If a stable publish fails at the push step and all three above are in place, check the workflow run's Setup git committer step output — a revoked installation or an expired/rotated private key would fail there rather than at the push.

Dev-channel publishes don't touch main (they push only the tag via an orphan commit), so they don't depend on item 3 above — but they still need items 1 and 2 for the same token minting flow.

First publish of a newly-named npm package (OIDC bootstrap)

When this applies: the very first publish of a package slug that doesn't exist on npm yet. Happens once at package creation, and again if the package is ever renamed (as when @kilocode/openclaw-security-advisor became @kilocode/shell-security).

The chicken-and-egg: npm trusted publishers (OIDC) can only be configured on a package that already exists on the registry. Until the package slug exists, there's nothing to attach trust to. So the very first publish must use a classic npm token, not OIDC. The workflow's OIDC-based publish step will fail with 401 Unauthorized or similar.

One-time manual bootstrap

  1. Get an npm classic automation token with publish permission for the @kilocode scope (npmjs.com → avatar → Access Tokens → Generate New Token → "Automation" or "Publish").

  2. Publish locally from a clean checkout of the main branch:

    git checkout main && git pull
# Edit package.json: remove "private": true AND set "version" to the
# target, e.g. "0.2.0". Do NOT commit this — it's just for the local
# publish.
NPM_CONFIG_PROVENANCE=false npm publish --tag latest --access public \
  --//registry.npmjs.org/:_authToken=$YOUR_CLASSIC_TOKEN
# Restore private: true and version locally; discard the edit.
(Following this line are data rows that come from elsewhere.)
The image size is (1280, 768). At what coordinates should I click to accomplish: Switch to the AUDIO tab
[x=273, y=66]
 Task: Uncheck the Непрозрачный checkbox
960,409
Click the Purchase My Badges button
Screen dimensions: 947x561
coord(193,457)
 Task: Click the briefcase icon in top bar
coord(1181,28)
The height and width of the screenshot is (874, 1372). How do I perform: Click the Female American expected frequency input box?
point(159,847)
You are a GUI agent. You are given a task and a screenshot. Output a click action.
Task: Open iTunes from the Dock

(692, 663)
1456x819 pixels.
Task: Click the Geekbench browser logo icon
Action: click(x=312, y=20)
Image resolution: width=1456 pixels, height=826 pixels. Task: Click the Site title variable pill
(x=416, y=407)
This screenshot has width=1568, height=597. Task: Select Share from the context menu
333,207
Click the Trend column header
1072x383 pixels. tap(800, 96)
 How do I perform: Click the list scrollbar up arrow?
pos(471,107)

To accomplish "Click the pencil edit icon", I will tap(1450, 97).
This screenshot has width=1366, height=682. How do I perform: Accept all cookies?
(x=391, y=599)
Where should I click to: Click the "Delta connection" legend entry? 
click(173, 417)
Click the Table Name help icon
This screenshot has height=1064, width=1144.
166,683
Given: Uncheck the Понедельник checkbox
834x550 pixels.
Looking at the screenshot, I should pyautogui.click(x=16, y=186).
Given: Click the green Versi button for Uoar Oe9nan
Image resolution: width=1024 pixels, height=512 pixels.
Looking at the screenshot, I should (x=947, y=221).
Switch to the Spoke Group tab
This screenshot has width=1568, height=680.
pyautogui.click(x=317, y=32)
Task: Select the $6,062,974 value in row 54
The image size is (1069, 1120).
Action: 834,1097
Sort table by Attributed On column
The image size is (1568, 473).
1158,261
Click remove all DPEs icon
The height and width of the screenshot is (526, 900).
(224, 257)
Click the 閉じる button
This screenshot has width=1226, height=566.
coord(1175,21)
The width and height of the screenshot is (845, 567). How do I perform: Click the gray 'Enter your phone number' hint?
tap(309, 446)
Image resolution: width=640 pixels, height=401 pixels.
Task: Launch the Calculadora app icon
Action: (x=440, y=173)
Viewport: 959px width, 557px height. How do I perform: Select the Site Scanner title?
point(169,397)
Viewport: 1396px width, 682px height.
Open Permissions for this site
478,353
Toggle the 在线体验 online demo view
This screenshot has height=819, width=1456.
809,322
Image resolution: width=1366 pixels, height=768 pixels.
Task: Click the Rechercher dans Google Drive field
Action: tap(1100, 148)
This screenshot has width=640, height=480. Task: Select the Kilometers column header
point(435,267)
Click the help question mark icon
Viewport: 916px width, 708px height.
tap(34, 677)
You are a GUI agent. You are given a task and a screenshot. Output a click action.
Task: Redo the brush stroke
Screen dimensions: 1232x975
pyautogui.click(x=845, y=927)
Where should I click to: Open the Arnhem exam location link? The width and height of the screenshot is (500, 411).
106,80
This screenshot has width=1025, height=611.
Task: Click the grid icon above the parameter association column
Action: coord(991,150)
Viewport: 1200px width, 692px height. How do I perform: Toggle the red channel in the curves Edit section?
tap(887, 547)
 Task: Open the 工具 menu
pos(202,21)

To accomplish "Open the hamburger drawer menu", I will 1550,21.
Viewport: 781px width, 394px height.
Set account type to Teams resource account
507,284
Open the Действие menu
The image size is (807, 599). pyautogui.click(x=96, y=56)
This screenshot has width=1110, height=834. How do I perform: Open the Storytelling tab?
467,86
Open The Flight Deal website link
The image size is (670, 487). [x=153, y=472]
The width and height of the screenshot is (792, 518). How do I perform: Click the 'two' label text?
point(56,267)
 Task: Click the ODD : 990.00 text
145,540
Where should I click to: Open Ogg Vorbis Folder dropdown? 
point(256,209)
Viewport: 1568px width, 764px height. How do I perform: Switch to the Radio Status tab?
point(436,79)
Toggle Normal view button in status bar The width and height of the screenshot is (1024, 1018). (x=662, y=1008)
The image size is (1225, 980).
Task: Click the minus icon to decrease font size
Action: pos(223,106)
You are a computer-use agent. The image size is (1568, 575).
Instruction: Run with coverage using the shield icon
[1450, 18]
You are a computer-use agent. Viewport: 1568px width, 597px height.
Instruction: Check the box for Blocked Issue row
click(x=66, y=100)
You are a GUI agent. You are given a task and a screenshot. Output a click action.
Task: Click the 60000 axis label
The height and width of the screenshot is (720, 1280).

    Provenance must be off on this step — provenance attestation requires OIDC, which is exactly what we don't have yet.

  3. Verify on npm: npm view @kilocode/shell-security version should return the version you just published.

  4. Create the git tag and GitHub release by hand so future script/version.ts runs see it:

    git tag v0.2.0 -m "Release v0.2.0"
git push origin v0.2.0
gh release create v0.2.0 --title v0.2.0 --generate-notes --verify-tag

Configure OIDC Trusted Publishers (one-time)

Once the package slug exists:

  1. On npmjs.com, navigate to the package settings → Trusted Publishers.
  2. Add a GitHub Actions publisher:
    • Repository owner: Kilo-Org
    • Repository name: shell-security
    • Workflow file: publish.yml
    • Environment: (leave blank)
  3. Save.

Subsequent publishes go through the workflow

From the second release onward, the normal workflow_dispatch flow in this document applies — the workflow authenticates to npm via OIDC, publishes with provenance, and handles git/GitHub-release side effects.